Uno tra i più forti giocatori di sempre, celebre per il motto “Not in my house”, si è spento dopo una lunga malattia
Il mondo del basket è in lutto per la scomparsa di Dikembe Mutombo, leggenda Nba e una delle figure più iconiche dello sport, morto a 58 anni dopo una lunga battaglia contro un tumore al cervello. Nato il 25 giugno 1966 a Kinshasa, nella Repubblica Democratica del Congo, Mutombo era il settimo di dieci fratelli. Il suo cammino verso la fama è iniziato a 21 anni, quando si trasferì negli Stati Uniti per studiare alla prestigiosa Georgetown University. Qui, sotto la guida di John Thompson, si distinse rapidamente per le sue incredibili doti difensive, in particolare per la capacità di stoppare i tiri avversari, il tratto distintivo della sua carriera.
Scelto come quarta assoluta nel draft del 1991 dai Denver Nuggets, Mutombo divenne presto uno dei migliori difensori nella storia della Nba. In 18 anni di carriera, giocò per diverse squadre, tra cui Atlanta Hawks, Philadelphia 76ers, New Jersey Nets, New York Knicks e Houston Rockets. Ritiratosi nel 2009, Mutombo ha chiuso la carriera con numeri impressionanti: 1196 partite di regular season, una media di 9,8 punti, 10,3 rimbalzi e 2,75 stoppate a partita. Con 3.289 stoppate, è il secondo miglior stoppatore di tutti i tempi, dietro solo a Hakeem Olajuwon, e davanti a leggende come Kareem Abdul-Jabbar.
Celebre per la sua frase “not in my house” (“non a casa mia”), pronunciata ogni volta che bloccava un tiro avversario, accompagnata dal gesto di scuotere l’indice in segno di diniego, Mutombo era un avversario temuto per la sua capacità di proteggere il canestro con una tenacia e una fisicità straordinarie. Quattro volte vincitore del premio di miglior difensore dell’anno (1995, 1997, 1998, 2001), un record poi eguagliato solo da Ben Wallace e Rudy Gobert, è stato convocato per otto All-Star Game e ha vinto per due volte il titolo di miglior rimbalzista della lega (2000, 2001).

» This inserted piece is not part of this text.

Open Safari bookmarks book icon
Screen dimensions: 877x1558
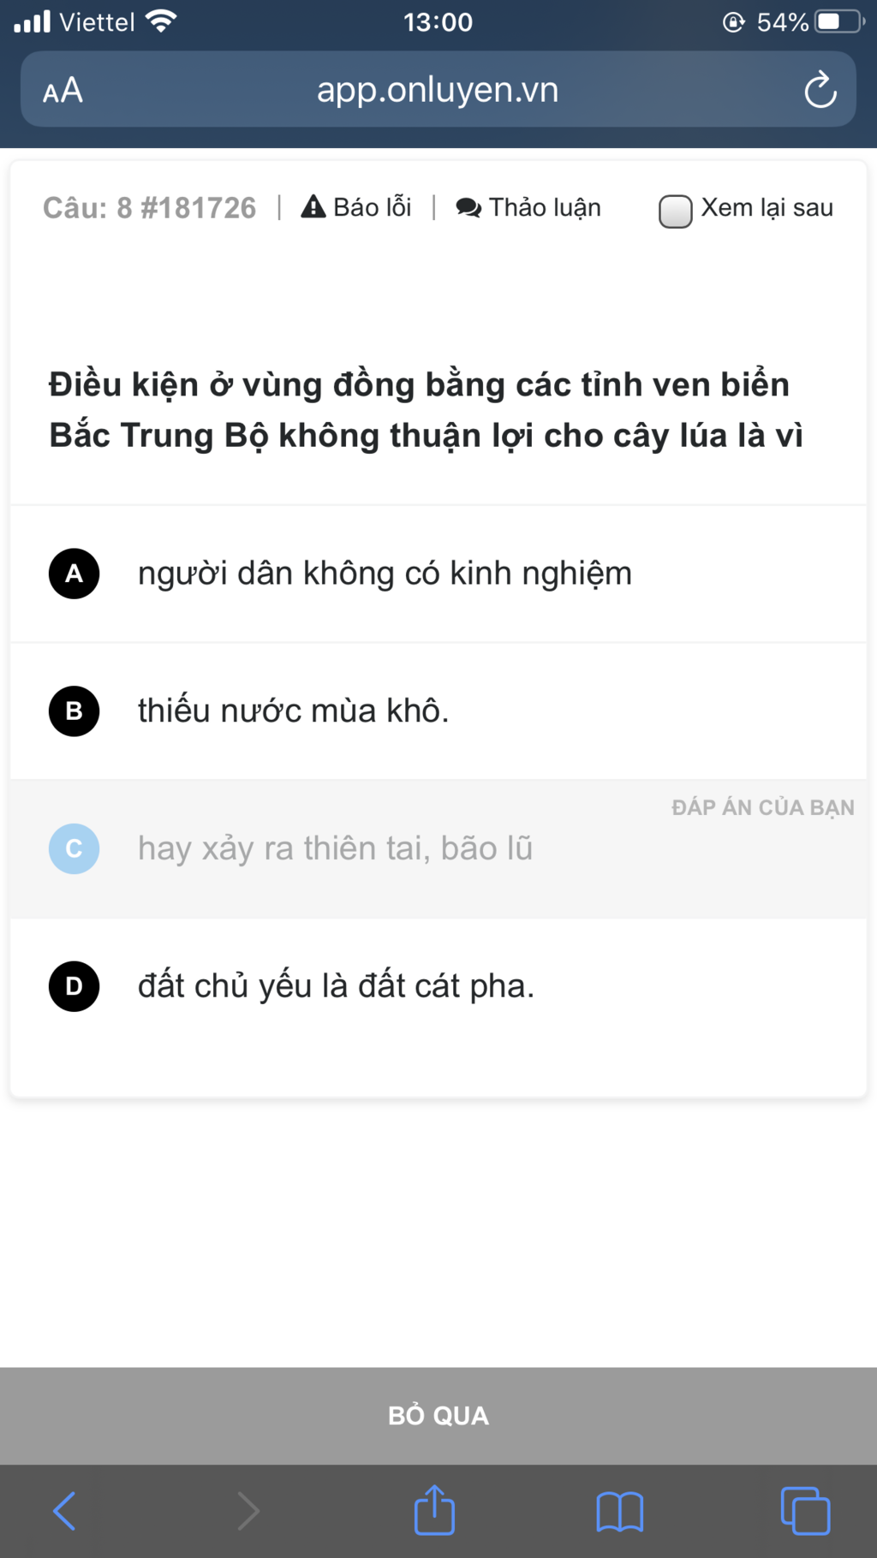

Nonostante sia riconosciuto tra i più forti giocatori della storia, Mutombo non riuscì mai a conquistare un titolo Nba, pur avendo disputato due finali. Nel 2001, con i Philadelphia 76ers, raggiunse l’ultimo atto della stagione, ma si dovette arrendere ai Los Angeles Lakers di Shaquille O’Neal e Kobe Bryant. Nel 2003, invece, arrivò in finale con i New Jersey Nets, ma fu sconfitto dai San Antonio Spurs di Tim Duncan.
Oltre ai suoi successi in campo, Mutombo è ricordato per il suo straordinario impegno al di fuori del basket. Parlava nove lingue, tra cui cinque africane, e aveva ottenuto la cittadinanza americana, diventando un punto di riferimento per le comunità afroamericane e africane. La sua opera filantropica è stata altrettanto significativa della sua carriera sportiva. Nel 1997, fondò la Dikembe Mutombo Foundation, con l’obiettivo di migliorare le condizioni di vita in Africa.
Uno dei suoi più grandi contributi fu la costruzione dell’ospedale Biamba Marie Mutombo a Kinshasa, un progetto da 29 milioni di dollari, che ha fornito assistenza sanitaria a migliaia di persone nella sua terra natale. Mutombo non si limitò a raccogliere fondi e a costruire strutture: era costantemente presente nelle attività umanitarie, coinvolgendosi personalmente in campagne di sensibilizzazione per la lotta contro l’HIV, la malaria e altre malattie che affliggono il continente africano.